- [Position data for elements and text]:

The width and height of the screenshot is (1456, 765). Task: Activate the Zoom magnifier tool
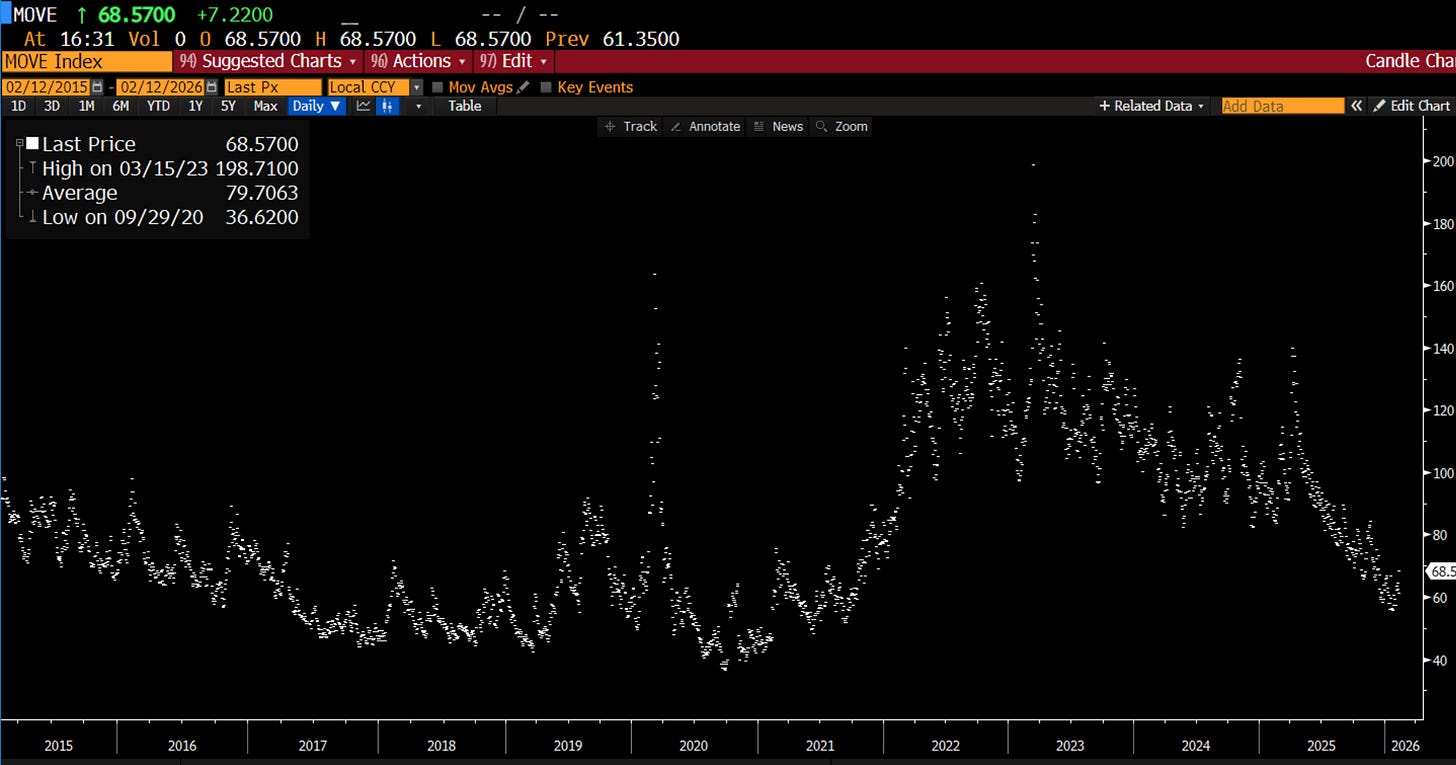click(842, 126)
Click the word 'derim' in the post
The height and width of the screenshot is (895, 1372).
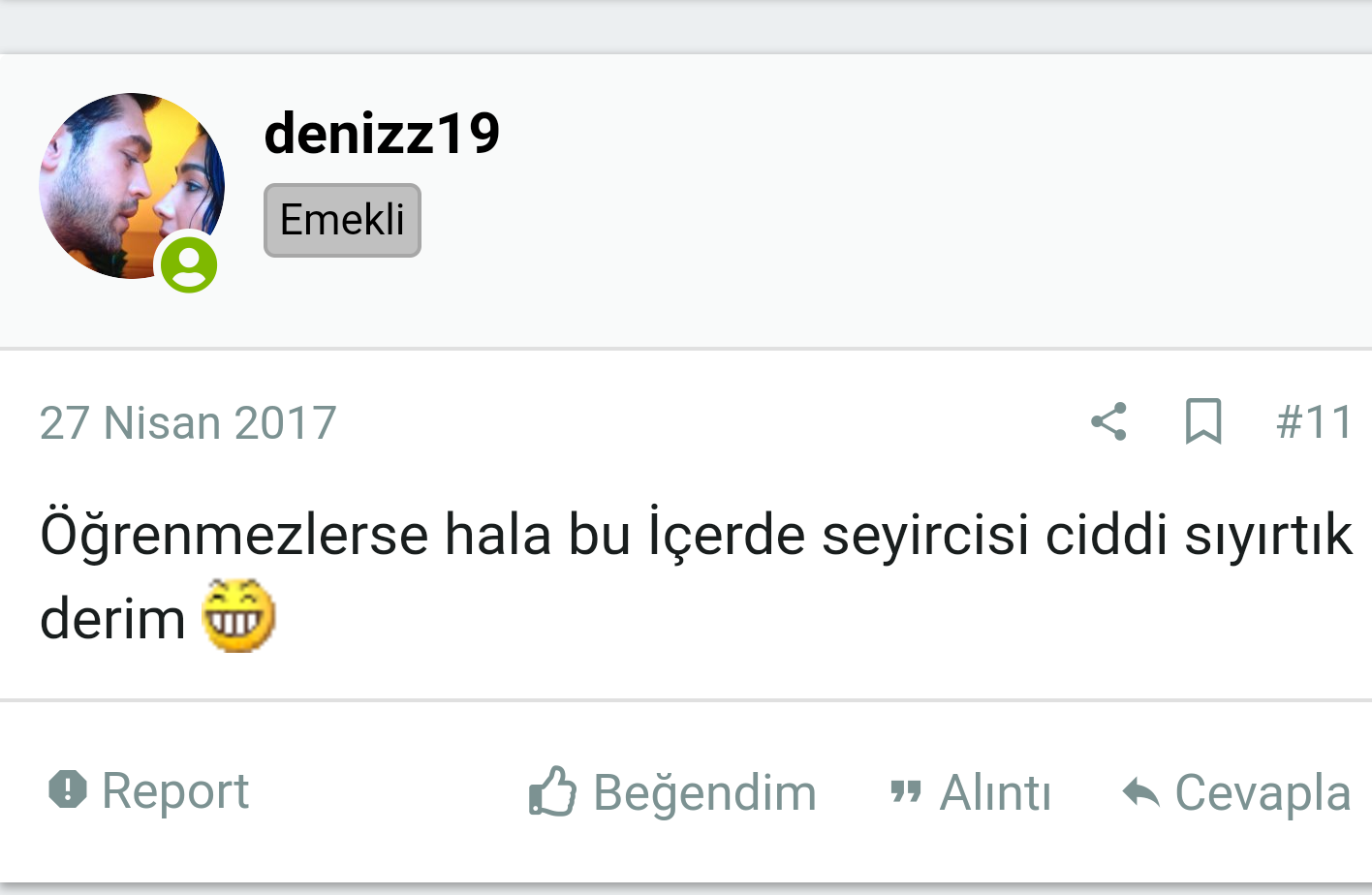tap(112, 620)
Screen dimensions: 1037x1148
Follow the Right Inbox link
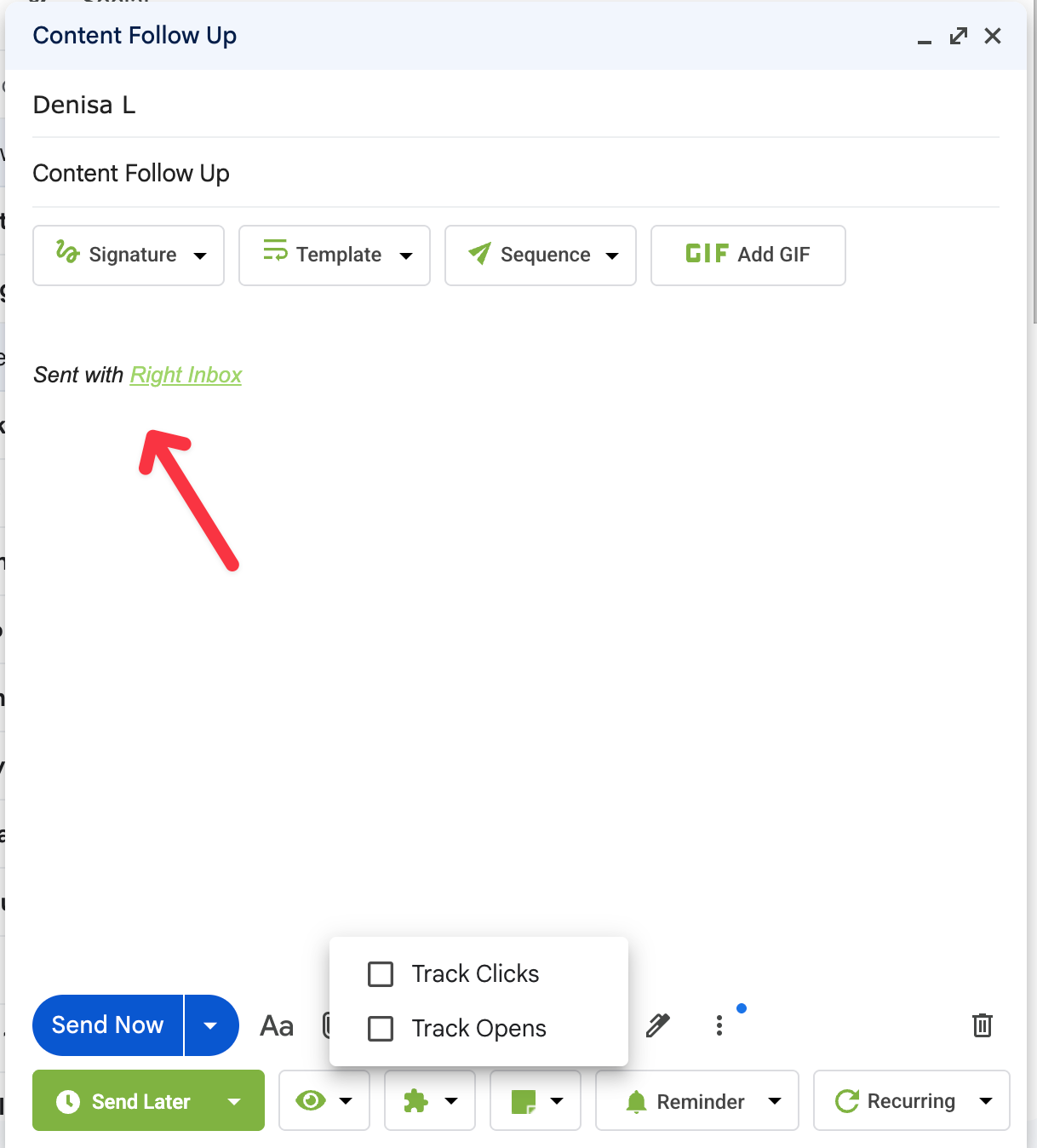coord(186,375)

- [Exercise objective]: Output the records from the line containing "Screen dimensions: 1037x1148" through the end of the records, both ends included, reproducing each line verbatim. Omit the pictures.

- [Complete response]:
Screen dimensions: 1037x1148
Follow the Right Inbox link
coord(186,375)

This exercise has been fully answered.